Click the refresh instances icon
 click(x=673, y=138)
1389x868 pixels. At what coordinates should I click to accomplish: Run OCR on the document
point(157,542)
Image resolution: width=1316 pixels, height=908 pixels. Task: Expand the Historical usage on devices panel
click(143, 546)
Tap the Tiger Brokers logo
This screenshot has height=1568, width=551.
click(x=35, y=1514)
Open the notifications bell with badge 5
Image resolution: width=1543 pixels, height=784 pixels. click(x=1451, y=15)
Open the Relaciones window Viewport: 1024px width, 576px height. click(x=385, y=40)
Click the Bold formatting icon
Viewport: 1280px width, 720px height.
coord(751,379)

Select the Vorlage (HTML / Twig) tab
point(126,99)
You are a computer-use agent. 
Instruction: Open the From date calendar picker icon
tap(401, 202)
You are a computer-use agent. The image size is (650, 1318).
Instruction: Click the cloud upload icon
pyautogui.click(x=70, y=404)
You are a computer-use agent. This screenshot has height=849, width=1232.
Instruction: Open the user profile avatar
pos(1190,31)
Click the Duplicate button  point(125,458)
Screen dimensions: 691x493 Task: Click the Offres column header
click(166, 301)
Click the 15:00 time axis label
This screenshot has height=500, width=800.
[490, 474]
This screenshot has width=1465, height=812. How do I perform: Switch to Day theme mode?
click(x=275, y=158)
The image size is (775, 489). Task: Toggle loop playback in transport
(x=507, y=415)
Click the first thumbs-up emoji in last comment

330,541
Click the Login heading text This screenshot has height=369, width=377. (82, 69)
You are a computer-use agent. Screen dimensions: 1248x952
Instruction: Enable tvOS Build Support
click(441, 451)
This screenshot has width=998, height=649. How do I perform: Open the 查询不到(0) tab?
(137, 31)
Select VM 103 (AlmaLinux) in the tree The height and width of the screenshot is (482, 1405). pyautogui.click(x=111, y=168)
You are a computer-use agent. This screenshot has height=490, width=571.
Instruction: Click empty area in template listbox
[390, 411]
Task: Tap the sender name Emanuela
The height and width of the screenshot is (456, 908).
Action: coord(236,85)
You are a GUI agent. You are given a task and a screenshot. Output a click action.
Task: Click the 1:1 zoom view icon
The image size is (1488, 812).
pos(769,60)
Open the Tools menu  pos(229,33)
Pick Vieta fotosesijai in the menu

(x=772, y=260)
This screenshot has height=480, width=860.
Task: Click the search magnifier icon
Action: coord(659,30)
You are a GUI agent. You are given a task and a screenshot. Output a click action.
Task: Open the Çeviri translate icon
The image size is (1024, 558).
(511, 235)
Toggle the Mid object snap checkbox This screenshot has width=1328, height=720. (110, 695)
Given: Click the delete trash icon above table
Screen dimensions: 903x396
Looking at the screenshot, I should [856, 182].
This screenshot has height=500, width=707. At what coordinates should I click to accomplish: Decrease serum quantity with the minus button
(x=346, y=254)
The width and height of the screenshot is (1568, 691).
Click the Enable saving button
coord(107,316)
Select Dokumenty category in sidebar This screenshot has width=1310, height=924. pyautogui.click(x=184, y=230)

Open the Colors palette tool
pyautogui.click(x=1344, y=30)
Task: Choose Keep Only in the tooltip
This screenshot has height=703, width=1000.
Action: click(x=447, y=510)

——————

## Exercise prompt
Each line of the listing should be copied exactly.

## Solution
Click the refresh instances icon
 click(x=673, y=138)
1389x868 pixels. At what coordinates should I click to accomplish: Run OCR on the document
point(157,542)
Image resolution: width=1316 pixels, height=908 pixels. Task: Expand the Historical usage on devices panel
click(143, 546)
Tap the Tiger Brokers logo
This screenshot has height=1568, width=551.
click(x=35, y=1514)
Open the notifications bell with badge 5
Image resolution: width=1543 pixels, height=784 pixels. click(x=1451, y=15)
Open the Relaciones window Viewport: 1024px width, 576px height. click(x=385, y=40)
Click the Bold formatting icon
Viewport: 1280px width, 720px height.
coord(751,379)

Select the Vorlage (HTML / Twig) tab
point(126,99)
You are a computer-use agent. 
Instruction: Open the From date calendar picker icon
tap(401, 202)
You are a computer-use agent. The image size is (650, 1318).
Instruction: Click the cloud upload icon
pyautogui.click(x=70, y=404)
You are a computer-use agent. This screenshot has height=849, width=1232.
Instruction: Open the user profile avatar
pos(1190,31)
Click the Duplicate button  point(125,458)
Screen dimensions: 691x493 Task: Click the Offres column header
click(166, 301)
Click the 15:00 time axis label
This screenshot has height=500, width=800.
[490, 474]
This screenshot has width=1465, height=812. How do I perform: Switch to Day theme mode?
click(x=275, y=158)
The image size is (775, 489). Task: Toggle loop playback in transport
(x=507, y=415)
Click the first thumbs-up emoji in last comment

330,541
Click the Login heading text This screenshot has height=369, width=377. (82, 69)
You are a computer-use agent. Screen dimensions: 1248x952
Instruction: Enable tvOS Build Support
click(441, 451)
This screenshot has width=998, height=649. How do I perform: Open the 查询不到(0) tab?
(137, 31)
Select VM 103 (AlmaLinux) in the tree The height and width of the screenshot is (482, 1405). pyautogui.click(x=111, y=168)
You are a computer-use agent. This screenshot has height=490, width=571.
Instruction: Click empty area in template listbox
[390, 411]
Task: Tap the sender name Emanuela
The height and width of the screenshot is (456, 908).
Action: coord(236,85)
You are a GUI agent. You are given a task and a screenshot. Output a click action.
Task: Click the 1:1 zoom view icon
The image size is (1488, 812).
pos(769,60)
Open the Tools menu  pos(229,33)
Pick Vieta fotosesijai in the menu

(x=772, y=260)
This screenshot has height=480, width=860.
Task: Click the search magnifier icon
Action: coord(659,30)
You are a GUI agent. You are given a task and a screenshot. Output a click action.
Task: Open the Çeviri translate icon
The image size is (1024, 558).
(511, 235)
Toggle the Mid object snap checkbox This screenshot has width=1328, height=720. (110, 695)
Given: Click the delete trash icon above table
Screen dimensions: 903x396
Looking at the screenshot, I should [856, 182].
This screenshot has height=500, width=707. At what coordinates should I click to accomplish: Decrease serum quantity with the minus button
(x=346, y=254)
The width and height of the screenshot is (1568, 691).
Click the Enable saving button
coord(107,316)
Select Dokumenty category in sidebar This screenshot has width=1310, height=924. pyautogui.click(x=184, y=230)

Open the Colors palette tool
pyautogui.click(x=1344, y=30)
Task: Choose Keep Only in the tooltip
This screenshot has height=703, width=1000.
Action: click(x=447, y=510)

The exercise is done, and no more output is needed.